• _Task instructions_
Pull every line that holds the word "vertical" from the entries.

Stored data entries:
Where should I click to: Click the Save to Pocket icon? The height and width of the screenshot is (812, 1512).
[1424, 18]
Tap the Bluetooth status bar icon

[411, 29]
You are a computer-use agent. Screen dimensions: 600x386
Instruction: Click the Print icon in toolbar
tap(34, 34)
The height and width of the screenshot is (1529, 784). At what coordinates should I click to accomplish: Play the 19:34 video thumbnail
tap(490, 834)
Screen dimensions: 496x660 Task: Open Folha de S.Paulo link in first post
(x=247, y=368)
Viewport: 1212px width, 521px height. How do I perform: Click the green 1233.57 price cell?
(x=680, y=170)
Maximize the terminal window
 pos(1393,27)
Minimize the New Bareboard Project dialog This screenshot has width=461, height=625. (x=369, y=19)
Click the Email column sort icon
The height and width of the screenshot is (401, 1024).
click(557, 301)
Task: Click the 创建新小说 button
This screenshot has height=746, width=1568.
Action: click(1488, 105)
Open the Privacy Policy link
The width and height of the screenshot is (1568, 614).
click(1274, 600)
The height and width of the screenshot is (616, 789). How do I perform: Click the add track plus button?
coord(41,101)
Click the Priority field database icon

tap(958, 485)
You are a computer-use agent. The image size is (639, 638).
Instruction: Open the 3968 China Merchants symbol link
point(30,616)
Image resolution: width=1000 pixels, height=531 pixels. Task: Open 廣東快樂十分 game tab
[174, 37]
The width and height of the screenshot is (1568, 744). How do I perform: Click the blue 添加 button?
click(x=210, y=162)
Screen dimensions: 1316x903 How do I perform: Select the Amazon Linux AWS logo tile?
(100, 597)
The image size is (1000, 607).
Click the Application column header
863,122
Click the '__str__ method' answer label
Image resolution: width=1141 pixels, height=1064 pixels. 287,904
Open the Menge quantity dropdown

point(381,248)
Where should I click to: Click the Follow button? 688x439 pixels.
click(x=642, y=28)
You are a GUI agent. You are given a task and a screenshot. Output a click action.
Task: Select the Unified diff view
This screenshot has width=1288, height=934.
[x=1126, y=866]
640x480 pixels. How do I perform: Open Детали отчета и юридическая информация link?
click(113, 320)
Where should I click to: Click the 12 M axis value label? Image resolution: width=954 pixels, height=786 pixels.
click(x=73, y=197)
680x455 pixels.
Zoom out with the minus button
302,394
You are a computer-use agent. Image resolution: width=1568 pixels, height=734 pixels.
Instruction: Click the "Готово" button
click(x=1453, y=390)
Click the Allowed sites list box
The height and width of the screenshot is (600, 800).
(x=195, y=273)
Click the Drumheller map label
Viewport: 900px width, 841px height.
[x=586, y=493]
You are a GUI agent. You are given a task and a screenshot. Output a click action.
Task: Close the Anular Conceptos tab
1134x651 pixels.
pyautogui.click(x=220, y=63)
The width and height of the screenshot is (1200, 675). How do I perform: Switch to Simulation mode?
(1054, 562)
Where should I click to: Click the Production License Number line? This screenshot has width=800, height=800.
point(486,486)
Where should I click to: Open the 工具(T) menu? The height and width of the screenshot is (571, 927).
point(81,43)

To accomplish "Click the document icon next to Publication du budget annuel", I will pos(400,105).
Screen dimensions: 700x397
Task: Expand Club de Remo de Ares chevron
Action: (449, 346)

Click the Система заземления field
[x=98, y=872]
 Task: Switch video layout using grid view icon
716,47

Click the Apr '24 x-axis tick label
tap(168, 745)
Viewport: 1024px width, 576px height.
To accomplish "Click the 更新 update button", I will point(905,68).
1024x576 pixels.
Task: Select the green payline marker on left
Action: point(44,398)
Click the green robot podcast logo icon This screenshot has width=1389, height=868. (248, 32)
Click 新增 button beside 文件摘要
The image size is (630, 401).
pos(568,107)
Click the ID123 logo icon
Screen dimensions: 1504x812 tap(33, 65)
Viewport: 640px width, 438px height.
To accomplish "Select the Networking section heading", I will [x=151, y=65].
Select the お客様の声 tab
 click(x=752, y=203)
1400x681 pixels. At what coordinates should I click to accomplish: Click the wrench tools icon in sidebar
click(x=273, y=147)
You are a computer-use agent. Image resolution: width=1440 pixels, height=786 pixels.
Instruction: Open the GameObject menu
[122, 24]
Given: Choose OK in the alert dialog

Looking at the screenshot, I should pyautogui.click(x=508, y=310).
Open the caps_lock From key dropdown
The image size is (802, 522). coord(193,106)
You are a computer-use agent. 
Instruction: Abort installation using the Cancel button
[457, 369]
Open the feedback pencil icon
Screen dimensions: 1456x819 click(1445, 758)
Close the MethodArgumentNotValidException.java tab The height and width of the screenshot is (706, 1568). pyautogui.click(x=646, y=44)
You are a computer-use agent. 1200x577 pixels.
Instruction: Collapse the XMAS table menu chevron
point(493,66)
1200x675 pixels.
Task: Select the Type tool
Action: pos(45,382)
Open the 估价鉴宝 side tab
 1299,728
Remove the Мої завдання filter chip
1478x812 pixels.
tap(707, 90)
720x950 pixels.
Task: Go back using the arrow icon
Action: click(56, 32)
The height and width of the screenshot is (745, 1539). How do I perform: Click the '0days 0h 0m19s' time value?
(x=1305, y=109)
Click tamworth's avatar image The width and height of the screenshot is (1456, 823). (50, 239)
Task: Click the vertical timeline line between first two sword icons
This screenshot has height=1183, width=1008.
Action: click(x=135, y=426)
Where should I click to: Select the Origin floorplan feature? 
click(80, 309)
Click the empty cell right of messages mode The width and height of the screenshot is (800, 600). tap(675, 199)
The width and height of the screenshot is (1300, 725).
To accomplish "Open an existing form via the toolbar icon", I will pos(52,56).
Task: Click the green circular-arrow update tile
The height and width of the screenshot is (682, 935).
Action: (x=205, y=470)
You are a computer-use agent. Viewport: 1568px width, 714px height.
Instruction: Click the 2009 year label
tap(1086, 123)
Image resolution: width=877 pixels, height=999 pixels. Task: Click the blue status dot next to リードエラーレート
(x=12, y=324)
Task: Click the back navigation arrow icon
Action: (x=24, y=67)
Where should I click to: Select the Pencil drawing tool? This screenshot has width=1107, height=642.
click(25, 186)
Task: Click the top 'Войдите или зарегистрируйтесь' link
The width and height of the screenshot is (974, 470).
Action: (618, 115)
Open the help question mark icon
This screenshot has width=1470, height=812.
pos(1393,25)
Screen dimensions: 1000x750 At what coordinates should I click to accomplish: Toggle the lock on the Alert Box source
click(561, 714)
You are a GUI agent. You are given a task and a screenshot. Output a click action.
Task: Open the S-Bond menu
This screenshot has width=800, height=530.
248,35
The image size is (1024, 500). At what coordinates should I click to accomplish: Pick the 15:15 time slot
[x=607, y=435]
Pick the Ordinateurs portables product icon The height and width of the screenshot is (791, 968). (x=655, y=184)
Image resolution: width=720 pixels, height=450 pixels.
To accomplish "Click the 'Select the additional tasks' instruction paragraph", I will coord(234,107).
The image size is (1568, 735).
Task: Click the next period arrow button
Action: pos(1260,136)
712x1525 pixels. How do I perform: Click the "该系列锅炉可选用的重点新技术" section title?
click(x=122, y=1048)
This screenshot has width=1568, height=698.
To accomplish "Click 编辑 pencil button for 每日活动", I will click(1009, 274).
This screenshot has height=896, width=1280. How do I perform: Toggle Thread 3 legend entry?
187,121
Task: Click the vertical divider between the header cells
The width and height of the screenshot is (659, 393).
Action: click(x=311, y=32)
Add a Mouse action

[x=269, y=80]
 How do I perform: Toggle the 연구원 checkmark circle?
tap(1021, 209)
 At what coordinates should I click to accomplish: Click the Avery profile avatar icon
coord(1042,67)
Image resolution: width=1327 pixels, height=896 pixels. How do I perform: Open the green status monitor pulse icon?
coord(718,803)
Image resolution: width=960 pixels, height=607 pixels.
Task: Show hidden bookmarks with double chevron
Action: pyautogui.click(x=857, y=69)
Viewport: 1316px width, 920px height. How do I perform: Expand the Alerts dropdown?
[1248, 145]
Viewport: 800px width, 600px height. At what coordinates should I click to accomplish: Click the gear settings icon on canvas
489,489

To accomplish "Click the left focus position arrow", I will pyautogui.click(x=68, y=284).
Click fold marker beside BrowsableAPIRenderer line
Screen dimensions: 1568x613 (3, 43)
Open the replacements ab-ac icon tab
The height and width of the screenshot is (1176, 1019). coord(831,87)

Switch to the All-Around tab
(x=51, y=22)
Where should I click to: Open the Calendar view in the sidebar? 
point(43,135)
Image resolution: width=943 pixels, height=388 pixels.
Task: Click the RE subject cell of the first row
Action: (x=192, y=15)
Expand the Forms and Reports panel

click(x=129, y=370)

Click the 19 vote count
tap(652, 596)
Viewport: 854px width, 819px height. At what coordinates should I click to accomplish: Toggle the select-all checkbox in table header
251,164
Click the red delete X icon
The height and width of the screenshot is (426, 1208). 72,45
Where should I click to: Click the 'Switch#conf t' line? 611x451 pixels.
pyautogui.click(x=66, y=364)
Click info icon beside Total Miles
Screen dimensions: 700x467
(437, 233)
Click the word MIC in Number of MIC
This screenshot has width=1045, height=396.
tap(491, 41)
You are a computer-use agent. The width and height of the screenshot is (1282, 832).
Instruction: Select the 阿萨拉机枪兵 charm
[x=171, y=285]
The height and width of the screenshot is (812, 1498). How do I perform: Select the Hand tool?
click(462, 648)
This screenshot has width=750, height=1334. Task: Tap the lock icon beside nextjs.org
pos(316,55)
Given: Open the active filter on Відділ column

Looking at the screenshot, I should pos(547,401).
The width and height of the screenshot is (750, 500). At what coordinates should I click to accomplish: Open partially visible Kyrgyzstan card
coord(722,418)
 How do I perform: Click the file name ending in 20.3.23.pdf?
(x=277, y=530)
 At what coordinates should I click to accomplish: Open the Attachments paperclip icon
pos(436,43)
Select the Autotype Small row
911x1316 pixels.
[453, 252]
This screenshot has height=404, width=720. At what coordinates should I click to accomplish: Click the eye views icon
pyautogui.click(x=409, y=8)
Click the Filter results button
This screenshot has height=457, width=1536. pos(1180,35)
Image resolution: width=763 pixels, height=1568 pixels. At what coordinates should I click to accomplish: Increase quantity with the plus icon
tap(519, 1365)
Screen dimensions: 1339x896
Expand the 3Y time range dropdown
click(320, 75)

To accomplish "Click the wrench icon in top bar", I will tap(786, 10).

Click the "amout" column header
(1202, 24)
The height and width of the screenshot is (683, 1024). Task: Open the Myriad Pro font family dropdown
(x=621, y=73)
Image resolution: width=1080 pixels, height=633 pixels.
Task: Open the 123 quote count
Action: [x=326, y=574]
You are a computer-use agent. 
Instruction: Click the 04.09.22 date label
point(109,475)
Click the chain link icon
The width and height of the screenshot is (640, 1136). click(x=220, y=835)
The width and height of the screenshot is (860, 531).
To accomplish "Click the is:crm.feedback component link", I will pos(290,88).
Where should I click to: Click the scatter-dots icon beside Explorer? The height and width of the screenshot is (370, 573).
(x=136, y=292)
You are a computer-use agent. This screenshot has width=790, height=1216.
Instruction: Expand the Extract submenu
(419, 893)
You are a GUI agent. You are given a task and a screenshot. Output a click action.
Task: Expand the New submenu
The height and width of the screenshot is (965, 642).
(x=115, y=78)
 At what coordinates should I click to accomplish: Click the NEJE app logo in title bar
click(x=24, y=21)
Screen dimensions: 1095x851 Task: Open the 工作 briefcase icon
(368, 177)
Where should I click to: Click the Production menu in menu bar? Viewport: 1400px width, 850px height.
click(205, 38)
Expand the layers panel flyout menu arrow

• _Task solution_
Task: Click the vertical timeline line between first two sword icons
Task: Click the vertical divider between the header cells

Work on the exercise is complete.